Mit der Depression kamen noch eine Angststörung, Störung des Sozialverhaltens und Dissoziationsstörung hinzu. Nein mein Leben ist nicht ganz einfach und doch will ich leben. Heute lebe ich frei, wenn auch mit Einschränkungen. Doch inzwischen habe ich gelernt, besser damit umzugehen und Strategien entwickelt sie im Rahmen der Handlungsfähigkeit zu halten. Natürlich vereinen sich viele traumatische Erinnerungen in meinem Handlungsverhalte, heute. Das ist so. Positive Veränderungen brauche Geduld und viel Zeit. Mit der Traumverarbeitung kamen auch Suizidgedanken auf. Ganz nebenbei. Überfallartig. Beispiele:

  • Ich gehe auf der Steilküste entlang und schaue auf das Meer. Ich bin an einem meiner Lieblingsorte. Meine Gedanken gehen ihren Weg: Nur einen Schritt weiter, ein Fall und es ist vorbei. Diese Gedanken verwarf ich sofort, ich war am Meer und wollte nicht sterben. Und doch gab es diese Gedanken.
  • Ich stehe an einer roten Ampel. Später komme ich auf der anderen Seite zu mir. Die Ampel ist immer noch rot und ich weiß nicht, wie ich auf die andere Seite gekommen bin. Es ist 2 oder 3 mal passiert, bevor ich meine Gegensteuerung lernte.
  • Ich stehe an einer Straße, die ich überqueren möchte. Meine Gedanken gehen ihren Weg: Schau da ein LKW, nur einen Schritt und es ist vorbei.
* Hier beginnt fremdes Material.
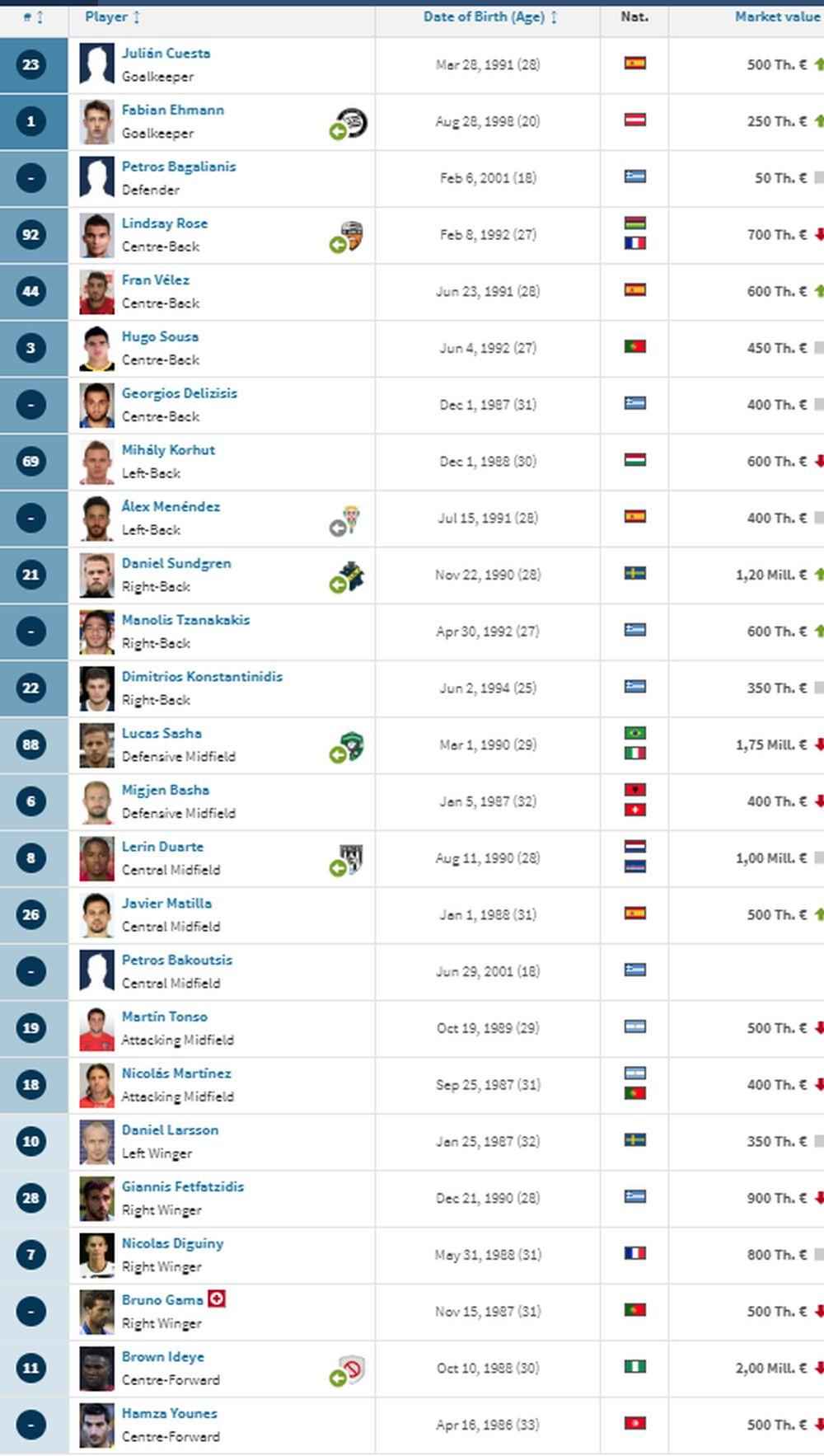Sort the table by shirt number
Screen dimensions: 824x1456
point(33,16)
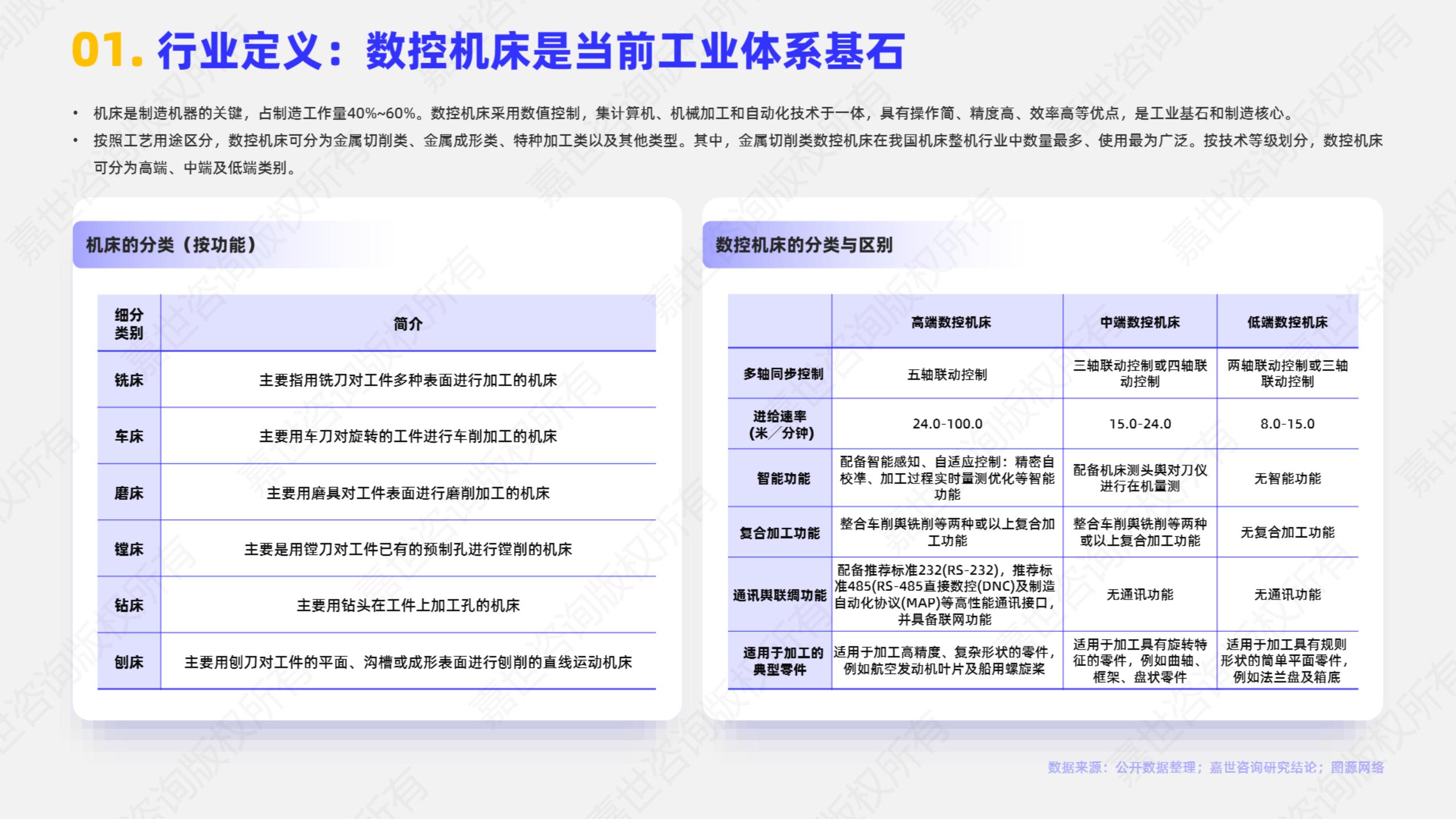Click the 车床 row label

click(129, 436)
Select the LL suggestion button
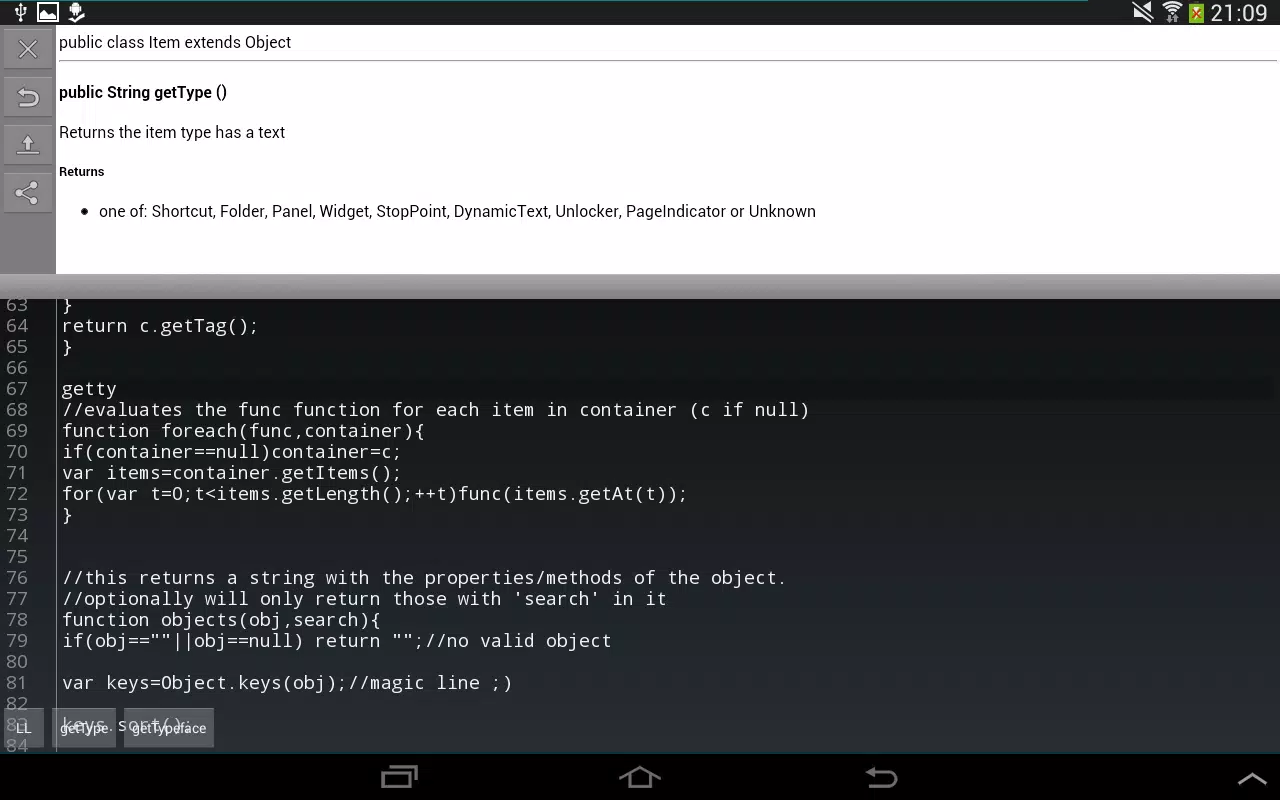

Diese LKW-Suizid-Gedanken sind heute noch in meinem Leben. Ich habe keine Ahnung woher sie kommen und warum sie immer wieder auftauchen. Plötzlich und ohne Grund. Dabei ist unerheblich ob es mir gerade gut oder nicht so gut geht. Bisher konnte ich diese Gedanken immer in die Schranken verweisen und sofort widersprechen. Instinktiv gehe ich auch einen Schritt zurück, weg von der Straße. In meinem Kopf kämpfen Suizid und Leben miteinander, irgendwie. Doch mein Lebenswille ist stark genug.

Überleben lohnt sich, trotz Depression und Trauma

Seit 2011 lebe ich mit Depression und Trauma. Heute lebe ich so gut ich kann. Ich habe so viel, was andere nicht haben. Einen "besten Ehemann der Welt", Kinder und Enkelkinder und ich denke wir leben gut miteinander. Teilen Freud und Leid. Mein Leben mit der Depression hat Einschränkungen, doch mein Leben ist lebenswert. Ich bin nicht allein und kann sein wie  ich bin. Das ist es Wert, zu überleben.

Wäre mein Suizidversuch damals erfolgreich gewesen, hätte ich diese Beziehung nie erlebt, hätte ich so viel Schönes verpasst. Nein Suizid ist nicht die Lösung. Das Leben hat so viel Zeit, Zeit für die schönen Dinge, die erlebt werden wollen. Ich bin dankbar dafür, das ich überlebt habe und heute leben will!